* [Instructions for the task]: Swap each "screenshot" in the listing below for "screen capture" and change nothing else. Leave the pictures out of your answer.

_ _ _ _ _

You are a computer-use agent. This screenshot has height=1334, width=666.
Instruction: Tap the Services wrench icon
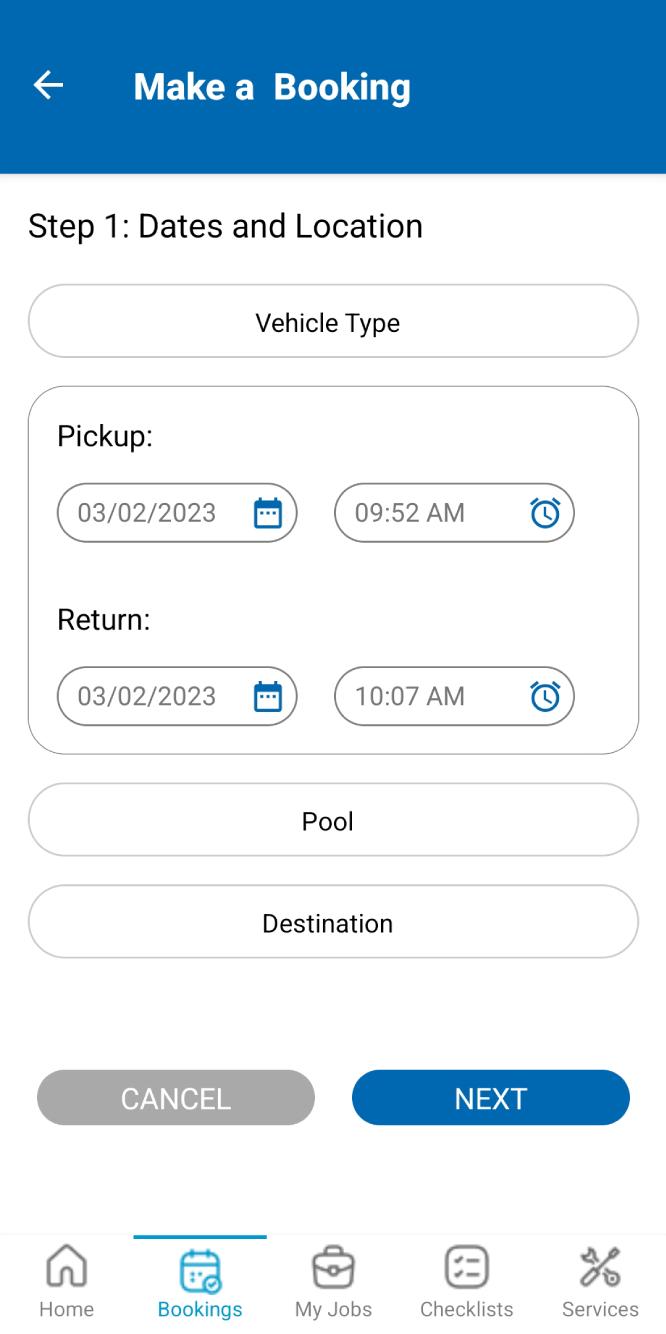pyautogui.click(x=600, y=1267)
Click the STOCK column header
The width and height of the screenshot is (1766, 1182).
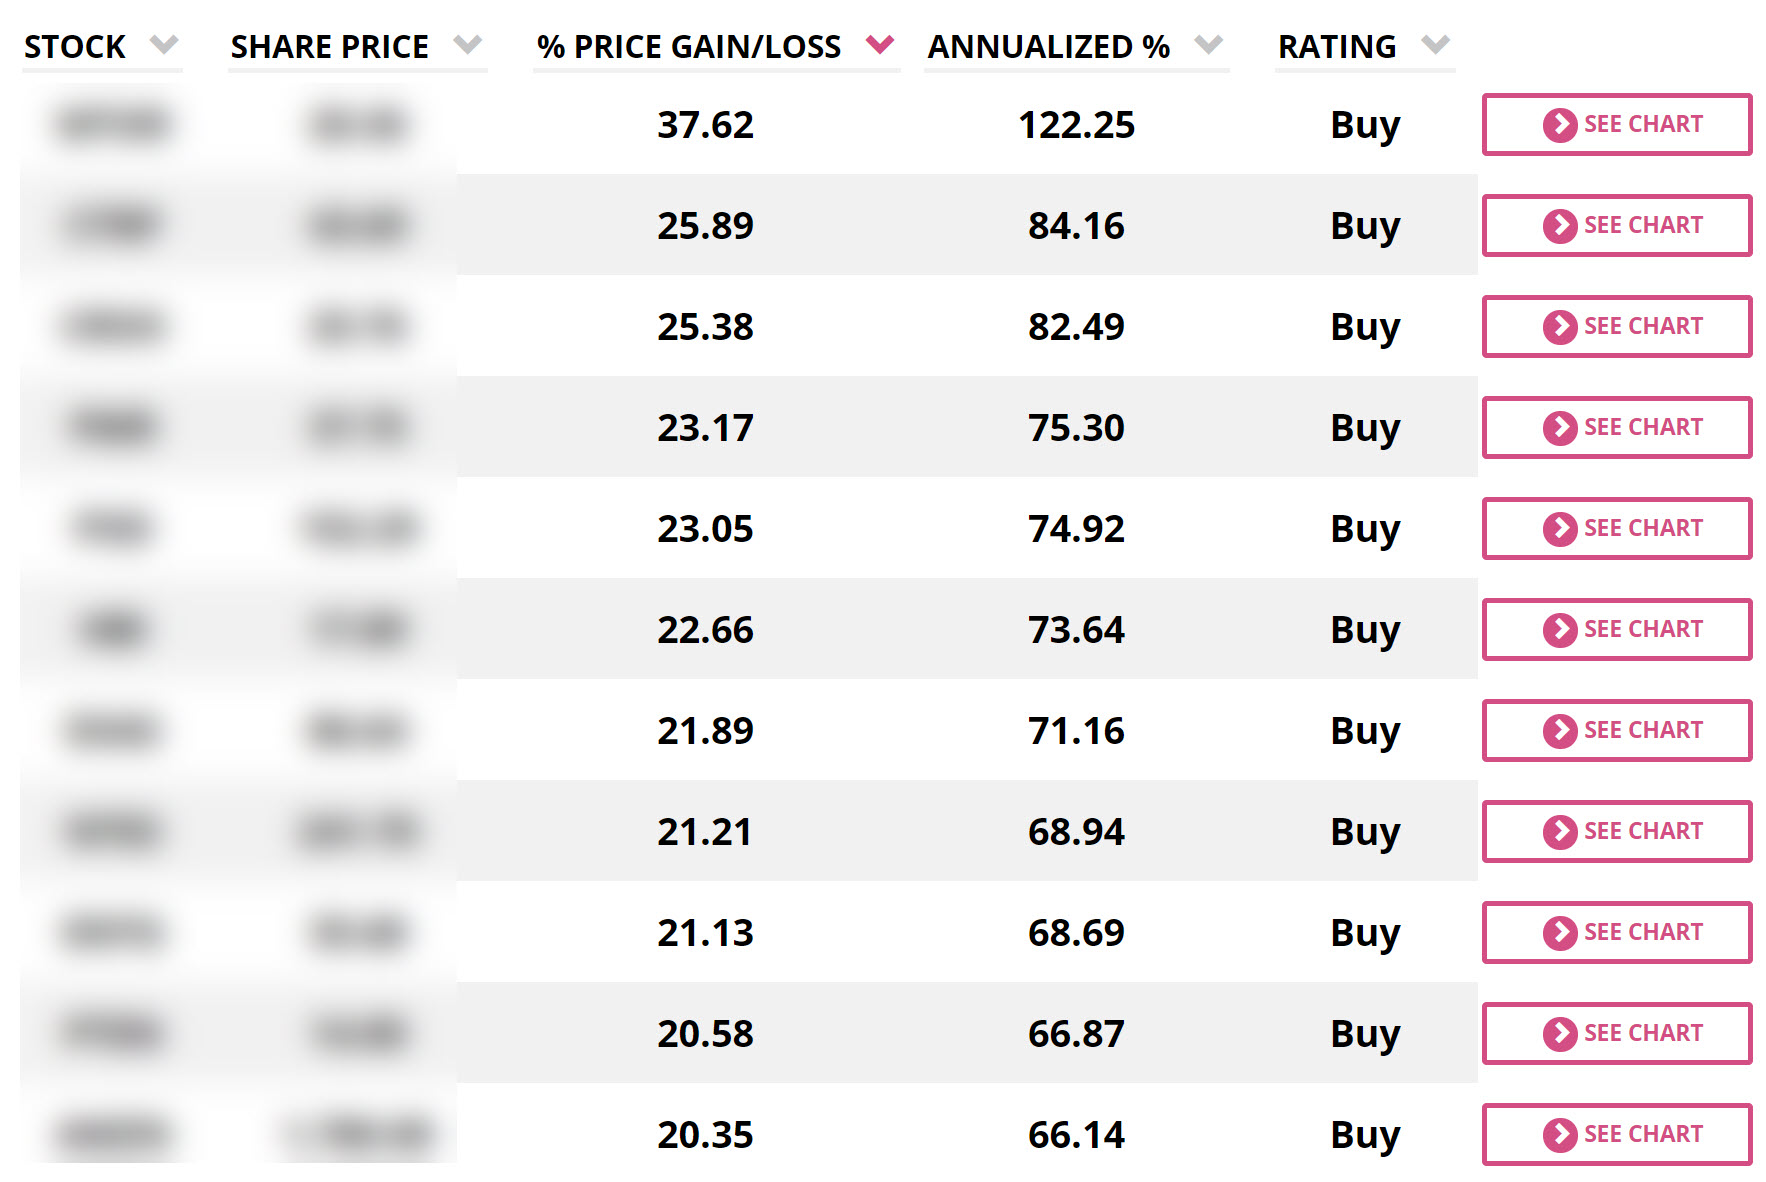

_ _ _ _ _

* [Task answer]:
You are a computer-use agent. This screen capture has height=1334, width=666.
Instruction: Tap the Services wrench icon
pyautogui.click(x=600, y=1267)
Click the STOCK column header
The width and height of the screen capture is (1766, 1182).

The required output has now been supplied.